--- BEGIN Document ---

They endured a while under the empire, when we hear of a composer named
MUMMIUS, of some note, but in the general decline they became merged in
the pantomime, into which all kinds of dramatic art gradually converged.

If the Atellanae were the most indigenous form of literature in which the
young nobles indulged, the different kinds of love-poem were certainly the
least in accordance with the Roman traditions of art. Nevertheless,
unattainable as was the spontaneous grace of the Greek erotic muse, there
were some who aspired to cultivate her.

Few kinds of verse more attracted the Roman amateurs than the Epigram.
There was something congenial to the Roman spirit in the pithy distich or
tetrastich which formed so considerable an element in the "elegant
extracts" of Alexandria. The term _epigram_ has altered its meaning with
the lapse of ages. In Greek it signified merely an inscription
commemorative of some work of art, person, or event; its virtue was to be
short, and to be appropriate. The most perfect writer of epigrams in the
Greek sense was Simonides,--nothing can exceed the exquisite simplicity
that lends an undying charm to his effusions. The epigrams on Leonides and
on Marathon are well known. The metre selected was the elegiac, on account
of its natural pause at the close of the second line. The nearest approach
to such simple epigrams are the epitaphs of Naevius, Ennius, and
especially Pacuvius, already quoted. This natural grace, however, was,
even in Greek poetry, superseded by a more artificial style. The sparkling
epigram of Plato addressed to a fair boy has been often imitated, and most
writers after him are not satisfied without playing on some fine thought,
or turning some graceful point; so that the epigram by little and little
approached the form which in its purest age the Italian sonnet possessed.
In this guise it was cultivated with taste and brilliancy at Alexandria,
Callimachus especially being a finished master of it. The first Roman
epigrammatists imitate the Alexandrine models, and, making allowance for
the uncouth hardness of their rhythm, achieve a fair success. Of the
epigrams of Ennius, only the three already quoted remain. [9] Three
authors are mentioned by Aulus Gellius [10] as having raised the Latin
Epigram to a level with Anacreon in sweetness, point, and neatness. This
is certainly far too high praise. Nor, even if it were so, can we forget
that the poems he quotes (presumably the best he could find) are obvious
imitations, if not translations, from the Greek. The first is by Q.
LUTATIUS CATULUS, and dates about 100 B.C. It is entitled _Ad Theotimum_:

"Aufugit mi animus; credo, ut solet, ad Theotimum
Devenit: sic est: perfugium illud habet.
Quid si non interdixem ne illuc fugitivum
Mitteret ad se intro, sed magis eiiceret?
Ibimus quaesitum: verum ne ipsi teneamur
Formido: quid ago? Da, Venus, consilium."

A more pleasing example of his style, and this time perhaps original, is
given by Cicero. [11] It is on the actor Roscius, who, when a boy, was
renowned for his beauty, and is favourably compared with the rising orb of

"Constiteram exorientem Auroram forte salutans,
Cum subito e laeva Roscius exoritur.
Pace mihi liceat, caelestes, dicere vestra:
Mortalis visust pulcrior esse deo."

This piece, as may be supposed, has met with imitators both in French and
Italian literature. A very similar _jeu d'esprit_ of PORCIUS LICINUS is

"Custodes ovium, teneraeque propaginis agnum,
Quaeritis ignem? ite huc: Quaeritis? ignis homo est.

--- END Document ---

Tasks to complete -
(a) Retype the stretch of the passage on the Roman epigram from "A more pleasing" through "ignis homo est.".
(b) Continue the passage on the Roman epigram from its last line.

--- BEGIN Collected data ---

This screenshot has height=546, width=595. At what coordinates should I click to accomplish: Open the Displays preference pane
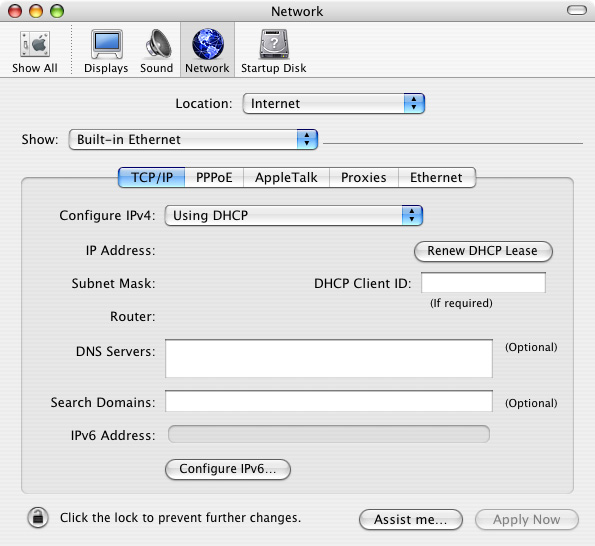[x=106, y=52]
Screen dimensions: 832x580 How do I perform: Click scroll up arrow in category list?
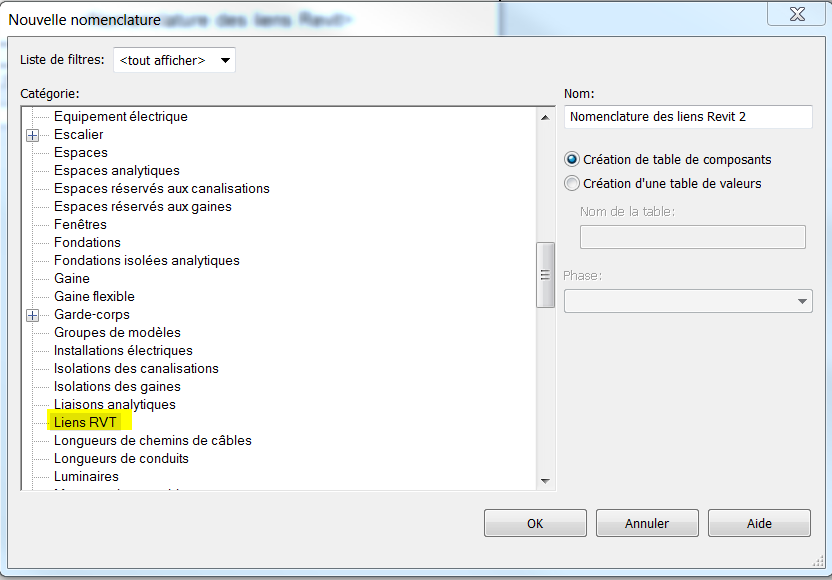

--- END Collected data ---

Results -
(a)
A more pleasing example of his style, and this time perhaps original, is
given by Cicero. [11] It is on the actor Roscius, who, when a boy, was
renowned for his beauty, and is favourably compared with the rising orb of

"Constiteram exorientem Auroram forte salutans,
Cum subito e laeva Roscius exoritur.
Pace mihi liceat, caelestes, dicere vestra:
Mortalis visust pulcrior esse deo."

This piece, as may be supposed, has met with imitators both in French and
Italian literature. A very similar _jeu d'esprit_ of PORCIUS LICINUS is

"Custodes ovium, teneraeque propaginis agnum,
Quaeritis ignem? ite huc: Quaeritis? ignis homo est.

(b)
Si digito attigero, incendam silvam simul omnem,
Omne pecus: flamma est omnia quae video."

This Porcius wrote also on the history of literature. Some rather ill-
natured lines on Terence are preserved in Suetonius. [12] He there implies
that the young poet, with all his talent, could not keep out of poverty, a
taunt which we have good reason for disbelieving as well as disapproving.
Two lines on the rise of poetry at Rome deserve quotation--

"Poenico bello secundo Musa pinnato gradu
Intulit se bellicosam Romuli in gentem feram."

A certain POMPILIUS is mentioned by Varro as having epigrammatic tastes;
one distich that is preserved gives us no high notion of his powers--

"Pacvi [13] discipulus dicor: porro is fuit Enni:
Ennius Musarum: Pompilius clueor."

Lastly, VALERIUS AEDITUUS, who is only known by the short notices in Varro
and Gellius, wrote similar short pieces, two of which are preserved.


"Dicere cum conor curam tibi, Pamphila, cordis,
Quid mi abs te quaeram? verba labris abeunt
Per pectus miserum manat subito mihi sudor.
Si tacitus, subidus: duplo ideo pereo."


"Quid faculam praefers, Phileros, qua nil opus nobis?
Ibimus, hoc lucet pectore flamma satis.
Illam non potis est vis saeva exstinguere venti,
Aut imber caelo candidus praecipitans.
At contra, hunc ignem Veneris, si non Venus ipsa,
Nulla est quae possit vis alia opprimare."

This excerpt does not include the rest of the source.